La plaisante comparaison, lui dis-je, des choses du monde à celles de la conscience! Ayez patience; Sanchez répond à cela dans les lignes qui suivent immédiatement.

Et la restriction qu'y apportent certains auteurs ne me plaît pas: que l'autorité d'un tel docteur est suffisante dans les choses de droit humain, mais non pas dans celles de droit divin; car elle est de grand poids dans les uns et dans les autres.

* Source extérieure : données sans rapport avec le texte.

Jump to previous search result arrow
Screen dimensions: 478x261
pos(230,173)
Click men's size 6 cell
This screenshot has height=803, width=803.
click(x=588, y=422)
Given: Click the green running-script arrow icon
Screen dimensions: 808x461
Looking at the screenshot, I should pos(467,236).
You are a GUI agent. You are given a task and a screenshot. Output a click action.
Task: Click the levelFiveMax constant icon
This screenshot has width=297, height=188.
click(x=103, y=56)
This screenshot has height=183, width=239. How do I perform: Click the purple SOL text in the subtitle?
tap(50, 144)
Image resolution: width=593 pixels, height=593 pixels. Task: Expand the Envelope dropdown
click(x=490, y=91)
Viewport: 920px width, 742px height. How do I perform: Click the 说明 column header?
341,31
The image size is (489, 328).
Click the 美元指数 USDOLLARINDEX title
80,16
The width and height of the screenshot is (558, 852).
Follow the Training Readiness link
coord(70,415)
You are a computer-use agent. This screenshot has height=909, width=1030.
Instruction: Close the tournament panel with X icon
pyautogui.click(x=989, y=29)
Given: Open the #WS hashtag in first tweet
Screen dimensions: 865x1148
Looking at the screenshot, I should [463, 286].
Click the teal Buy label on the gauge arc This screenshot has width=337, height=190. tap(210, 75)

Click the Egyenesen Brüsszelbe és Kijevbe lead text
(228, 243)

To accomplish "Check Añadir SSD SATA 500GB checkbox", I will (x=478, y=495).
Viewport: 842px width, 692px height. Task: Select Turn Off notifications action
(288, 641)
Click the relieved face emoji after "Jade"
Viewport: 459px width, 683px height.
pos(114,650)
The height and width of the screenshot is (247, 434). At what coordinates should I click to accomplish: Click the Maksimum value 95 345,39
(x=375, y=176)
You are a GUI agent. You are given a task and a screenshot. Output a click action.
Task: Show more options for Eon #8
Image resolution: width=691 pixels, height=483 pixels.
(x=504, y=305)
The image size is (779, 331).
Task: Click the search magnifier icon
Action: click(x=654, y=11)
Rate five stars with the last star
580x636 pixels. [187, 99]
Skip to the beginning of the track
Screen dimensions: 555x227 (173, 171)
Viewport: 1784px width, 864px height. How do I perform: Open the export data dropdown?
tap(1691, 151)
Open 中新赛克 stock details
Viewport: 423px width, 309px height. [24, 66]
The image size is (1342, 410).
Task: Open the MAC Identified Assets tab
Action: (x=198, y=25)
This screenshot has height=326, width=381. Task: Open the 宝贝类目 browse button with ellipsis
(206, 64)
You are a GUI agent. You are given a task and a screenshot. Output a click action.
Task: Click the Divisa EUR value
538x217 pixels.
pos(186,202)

Mon Père, lui dis-je franchement, je ne puis faire cas de cette règle. Qui m'a assuré que dans la liberté que vos docteurs se donnent d'examiner les choses par la raison, ce qui paraîtra sûr à l'un le paraisse à tous les autres? La diversité des jugements est si grande... Vous ne l'entendez pas, dit le Père en m'interrompant; aussi sont-ils fort souvent de différents avis; mais cela n'y fait rien: chacun rend le sien probable et sûr. Vraiment l'on sait bien qu'ils ne sont pas tous de même sentiment; et cela n'en est que mieux. Ils ne s'accordent au contraire presque jamais. Il y a peu de questions où vous ne trouviez que l'un dit oui, l'autre dit non. Et en tous ces cas-là, l'une et l'autre des opinions contraires est probable; et c'est pourquoi Diana dit sur un certain sujet, Part. 3, To. IV; R. 244: Ponce et Sanchez sont de contraires avis; mais, parce qu'ils étaient tous deux savants, chacun rend son opinion probable.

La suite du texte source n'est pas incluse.